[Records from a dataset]
______________________________

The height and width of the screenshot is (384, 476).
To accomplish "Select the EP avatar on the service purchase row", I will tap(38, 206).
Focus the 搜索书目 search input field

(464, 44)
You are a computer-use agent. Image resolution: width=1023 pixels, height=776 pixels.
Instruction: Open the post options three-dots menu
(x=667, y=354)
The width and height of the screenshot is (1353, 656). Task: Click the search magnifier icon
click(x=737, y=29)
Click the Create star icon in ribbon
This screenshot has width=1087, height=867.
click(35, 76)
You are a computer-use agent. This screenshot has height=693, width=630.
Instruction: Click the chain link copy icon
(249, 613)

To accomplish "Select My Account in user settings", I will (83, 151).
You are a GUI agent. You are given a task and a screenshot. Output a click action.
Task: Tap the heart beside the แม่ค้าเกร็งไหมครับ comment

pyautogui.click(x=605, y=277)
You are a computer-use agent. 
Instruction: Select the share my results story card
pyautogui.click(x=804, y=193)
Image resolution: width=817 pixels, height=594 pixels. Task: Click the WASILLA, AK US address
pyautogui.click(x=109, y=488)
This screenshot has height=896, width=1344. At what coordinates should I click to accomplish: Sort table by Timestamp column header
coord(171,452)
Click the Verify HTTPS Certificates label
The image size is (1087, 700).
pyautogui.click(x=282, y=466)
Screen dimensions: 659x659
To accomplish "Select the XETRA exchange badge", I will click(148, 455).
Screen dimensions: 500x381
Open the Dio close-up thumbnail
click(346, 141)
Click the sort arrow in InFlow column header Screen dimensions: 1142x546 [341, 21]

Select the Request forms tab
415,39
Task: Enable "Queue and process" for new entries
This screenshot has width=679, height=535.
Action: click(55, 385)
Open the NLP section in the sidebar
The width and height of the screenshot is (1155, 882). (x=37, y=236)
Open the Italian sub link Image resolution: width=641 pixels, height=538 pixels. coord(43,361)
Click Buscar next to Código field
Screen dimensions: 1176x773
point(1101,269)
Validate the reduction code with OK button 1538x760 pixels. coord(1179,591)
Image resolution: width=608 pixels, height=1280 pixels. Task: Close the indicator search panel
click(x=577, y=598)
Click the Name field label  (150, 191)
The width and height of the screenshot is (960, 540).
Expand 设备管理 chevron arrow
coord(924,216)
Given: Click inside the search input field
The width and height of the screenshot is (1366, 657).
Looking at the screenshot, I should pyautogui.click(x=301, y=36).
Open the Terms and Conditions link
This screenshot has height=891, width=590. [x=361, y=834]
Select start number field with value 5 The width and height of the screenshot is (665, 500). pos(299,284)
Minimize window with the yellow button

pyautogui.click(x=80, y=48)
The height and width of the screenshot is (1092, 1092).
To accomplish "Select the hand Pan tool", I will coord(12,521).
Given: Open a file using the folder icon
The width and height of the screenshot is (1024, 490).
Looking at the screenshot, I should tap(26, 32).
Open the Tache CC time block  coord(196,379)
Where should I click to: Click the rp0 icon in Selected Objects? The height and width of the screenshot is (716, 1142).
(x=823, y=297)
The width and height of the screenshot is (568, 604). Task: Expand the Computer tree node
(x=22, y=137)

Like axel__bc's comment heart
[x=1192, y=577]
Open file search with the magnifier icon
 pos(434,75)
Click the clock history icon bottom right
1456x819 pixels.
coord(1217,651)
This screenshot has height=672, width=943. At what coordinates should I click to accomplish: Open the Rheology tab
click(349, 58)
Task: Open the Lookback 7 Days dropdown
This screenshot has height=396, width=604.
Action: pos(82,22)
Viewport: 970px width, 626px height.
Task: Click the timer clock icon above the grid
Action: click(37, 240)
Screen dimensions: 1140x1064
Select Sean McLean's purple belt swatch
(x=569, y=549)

______________________________

■ **Exercise directions**:
Find the word "agent" in the records, and report each line that has it.

■ **Response to the exercise**:
You are a computer-use agent. Image resolution: width=1023 pixels, height=776 pixels.
You are a computer-use agent. This screenshot has height=693, width=630.
You are a GUI agent. You are given a task and a screenshot. Output a click action.
You are a computer-use agent. 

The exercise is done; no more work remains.